BEGIN Dataset excerpts
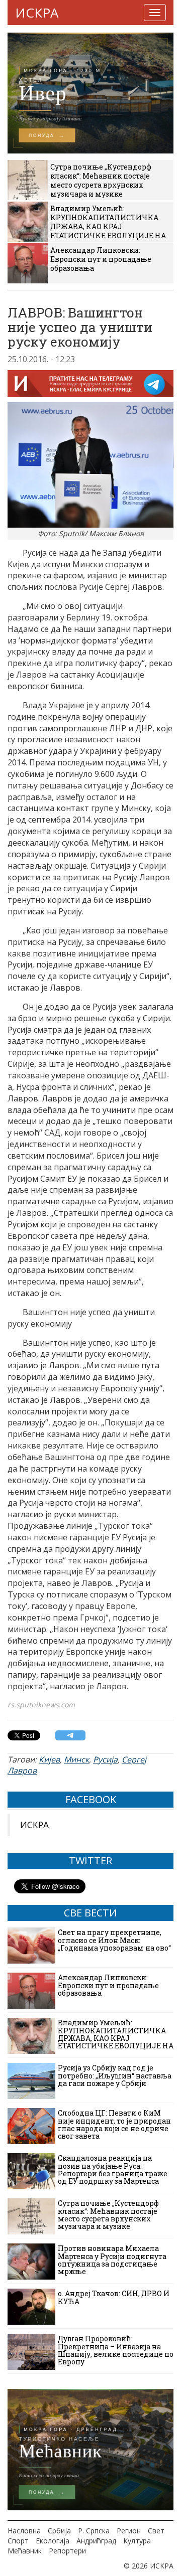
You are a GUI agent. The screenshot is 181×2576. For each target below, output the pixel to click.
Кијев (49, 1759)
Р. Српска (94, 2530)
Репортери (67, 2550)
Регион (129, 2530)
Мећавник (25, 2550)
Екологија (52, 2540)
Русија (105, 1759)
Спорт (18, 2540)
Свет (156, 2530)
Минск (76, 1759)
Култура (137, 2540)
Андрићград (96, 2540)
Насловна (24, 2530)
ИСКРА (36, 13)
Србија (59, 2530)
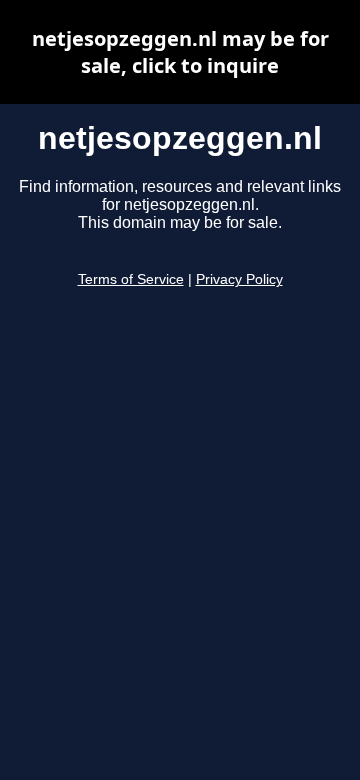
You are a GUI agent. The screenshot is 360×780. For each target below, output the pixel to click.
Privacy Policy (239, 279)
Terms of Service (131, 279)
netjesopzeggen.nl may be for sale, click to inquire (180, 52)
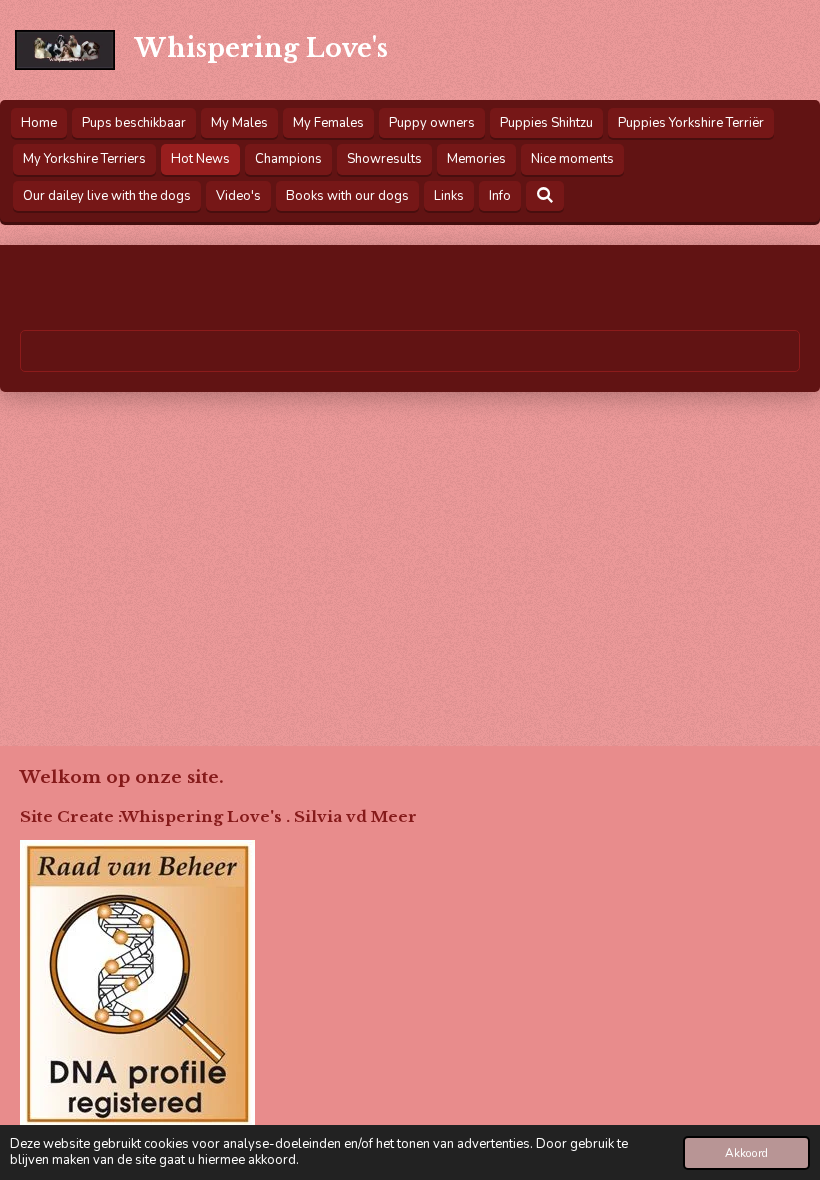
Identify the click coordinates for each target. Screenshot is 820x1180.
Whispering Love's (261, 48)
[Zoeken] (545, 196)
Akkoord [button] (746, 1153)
END Dataset excerpts
BEGIN Dataset excerpts
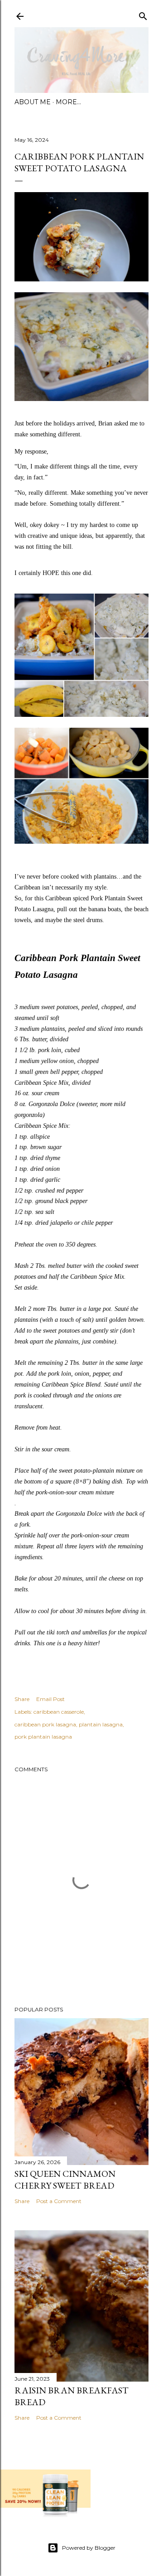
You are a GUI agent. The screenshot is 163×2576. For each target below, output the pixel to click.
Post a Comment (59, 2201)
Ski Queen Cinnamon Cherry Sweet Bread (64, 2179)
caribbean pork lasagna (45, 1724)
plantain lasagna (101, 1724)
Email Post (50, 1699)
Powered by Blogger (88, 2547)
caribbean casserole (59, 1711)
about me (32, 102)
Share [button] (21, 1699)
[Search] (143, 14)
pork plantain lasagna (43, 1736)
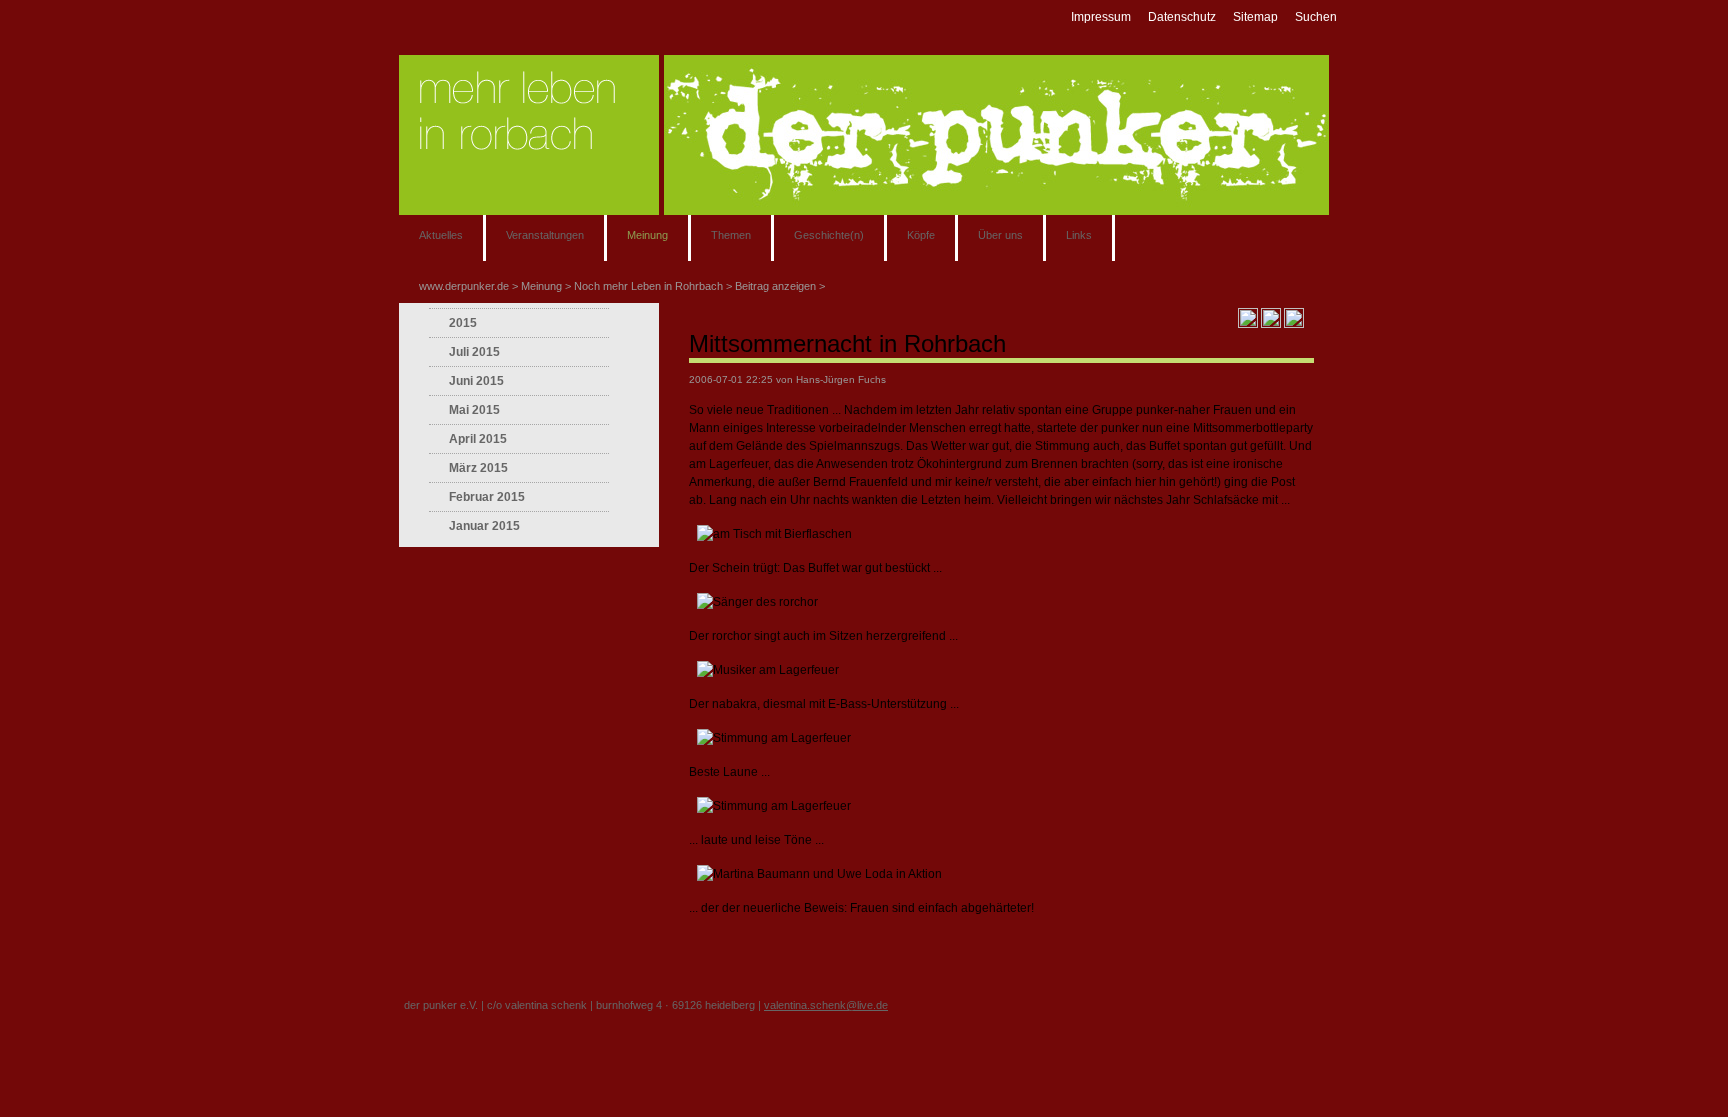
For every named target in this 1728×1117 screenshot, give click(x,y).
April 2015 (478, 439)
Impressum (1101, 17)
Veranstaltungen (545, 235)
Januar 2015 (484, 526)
END Dataset excerpts
Pictures do not belong in the answer. Return the lines above starting at the one with "Регион (129, 2530)" and ending at the one with "Akkoord [button] (746, 1153)", both kept, exactly.

Регион (129, 2530)
Мећавник (25, 2550)
Екологија (52, 2540)
Русија (105, 1759)
Спорт (18, 2540)
Свет (156, 2530)
Минск (76, 1759)
Култура (137, 2540)
Андрићград (96, 2540)
Насловна (24, 2530)
ИСКРА (36, 13)
Србија (59, 2530)
You are a GUI agent. The screenshot is 360×780. For each target below, output the pixel to click.
Privacy Policy (239, 279)
Terms of Service (131, 279)
netjesopzeggen.nl may be for sale, click to inquire (180, 52)
Identify the click coordinates for each target. Screenshot is 820x1180.
Whispering Love's (261, 48)
[Zoeken] (545, 196)
Akkoord [button] (746, 1153)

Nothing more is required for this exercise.